** Begin SUPPLIED DATA **

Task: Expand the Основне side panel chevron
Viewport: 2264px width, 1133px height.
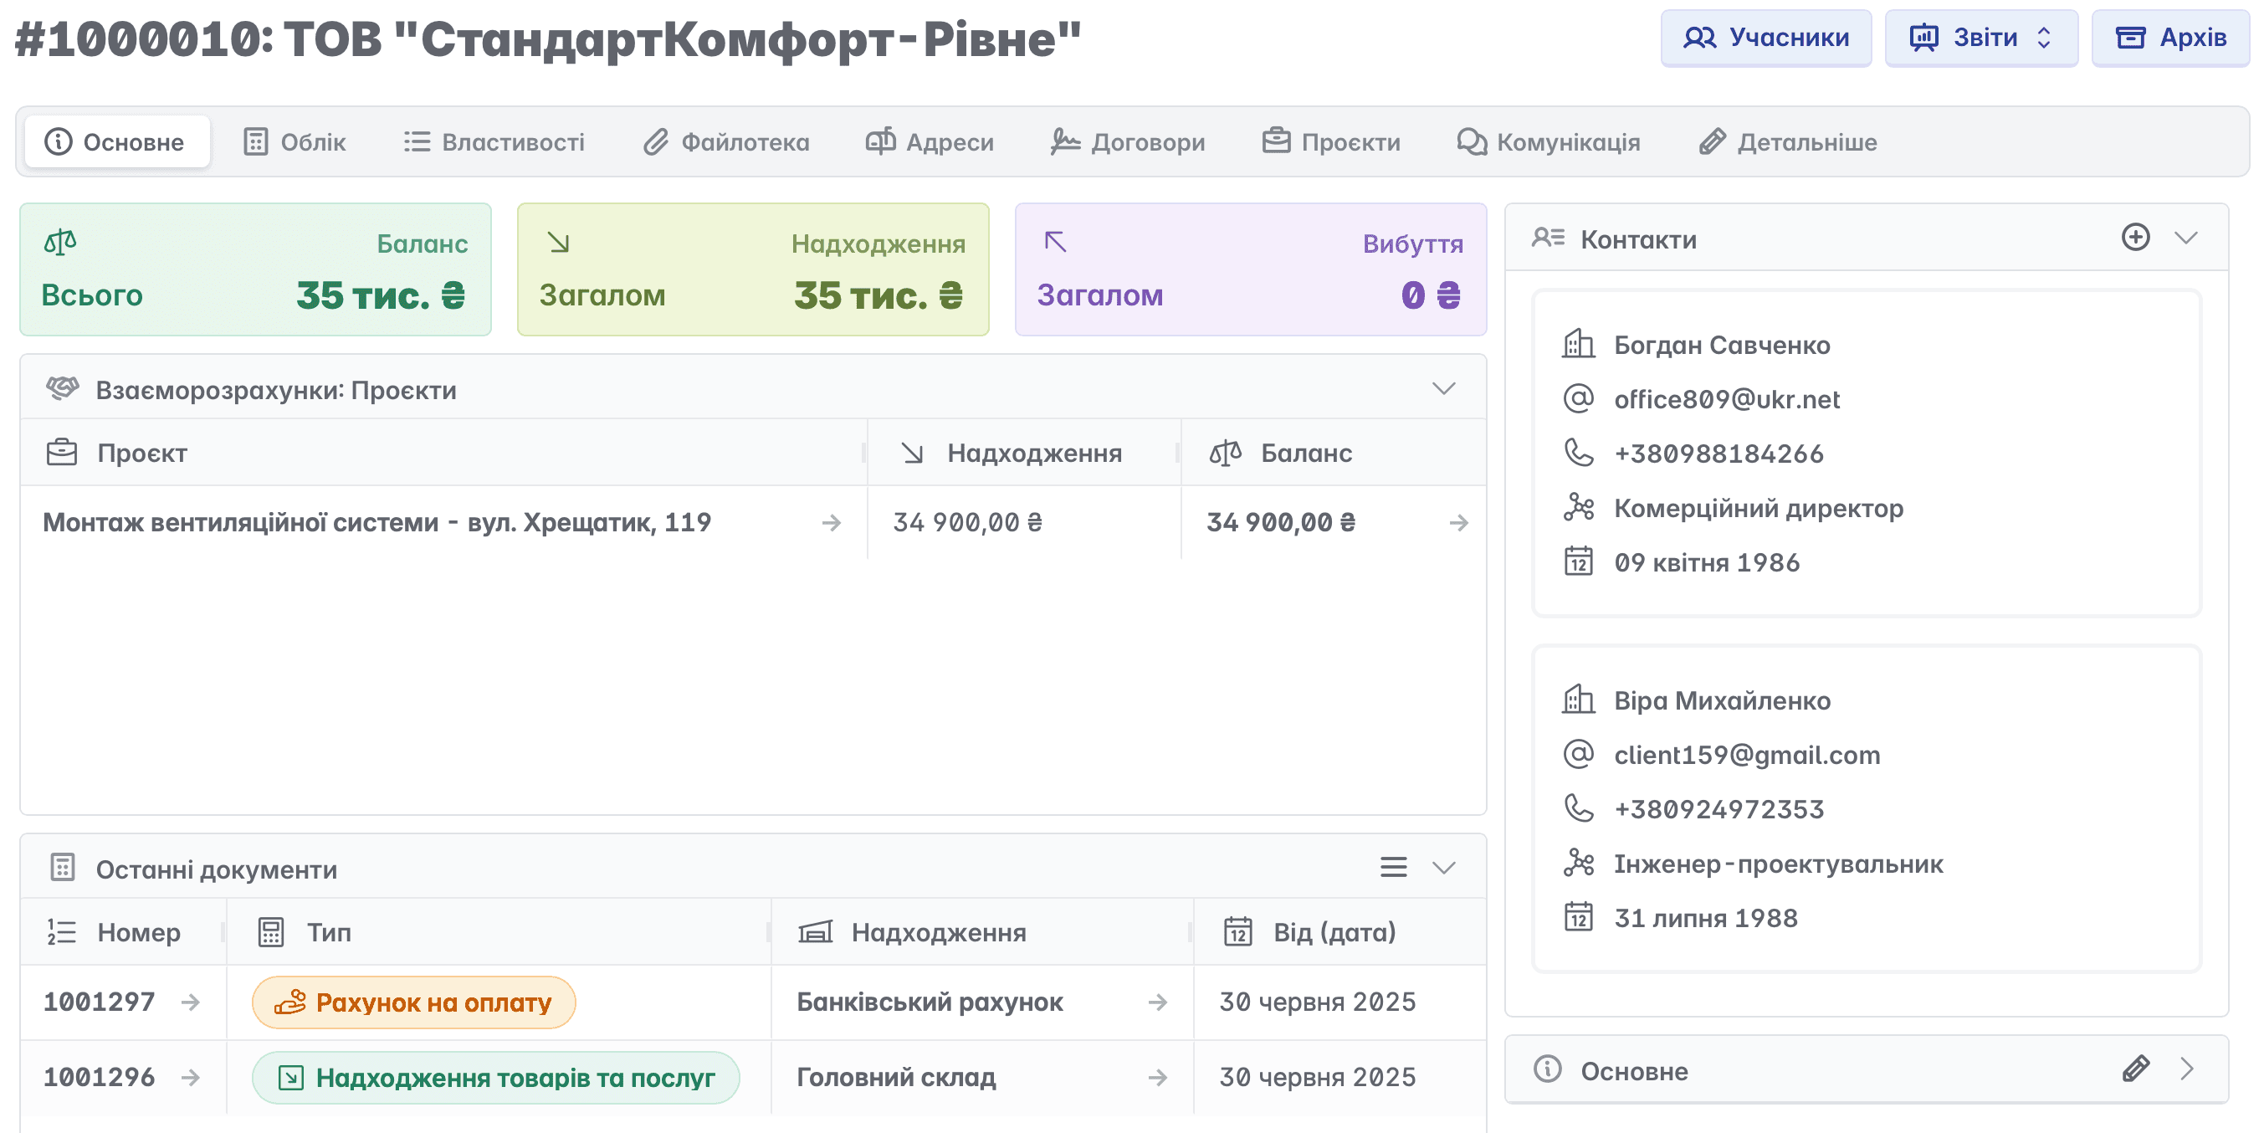Action: (2187, 1069)
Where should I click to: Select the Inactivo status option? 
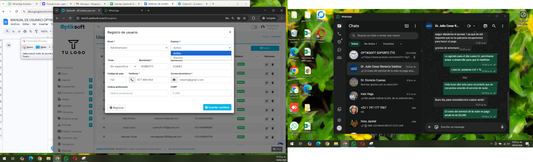click(x=201, y=58)
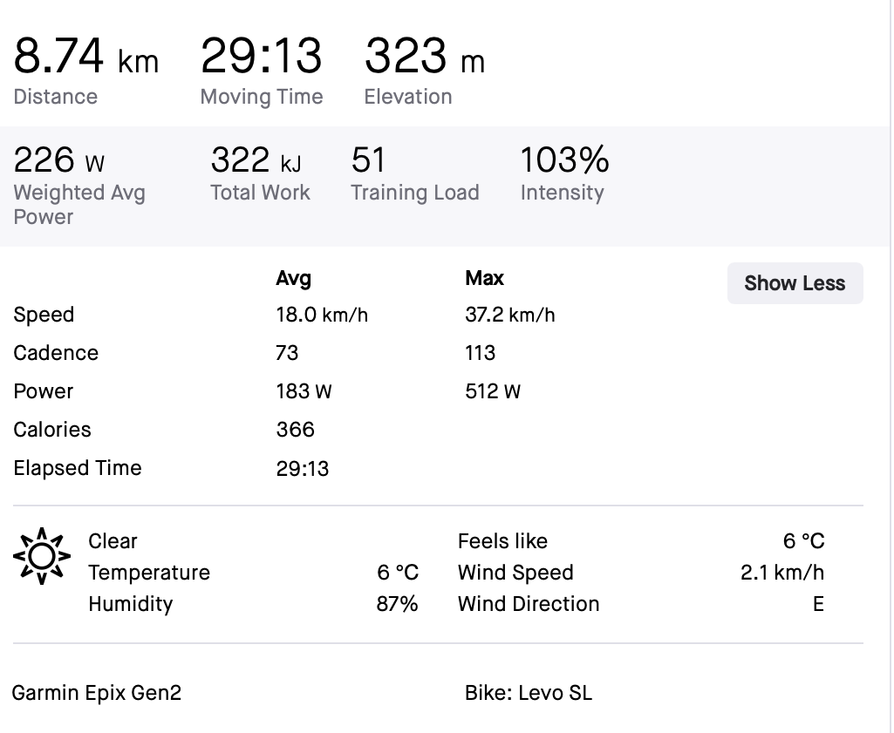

** End SUPPLIED DATA **

REQUEST: Recast the records above as a numbered list, skipping any blank lines and leaving out the pictures.

RESULT:
1. Task: Expand the Основне side panel chevron
2. Viewport: 2264px width, 1133px height.
3. Action: (2187, 1069)
4. Where should I click to: Select the Inactivo status option? 
5. click(x=201, y=58)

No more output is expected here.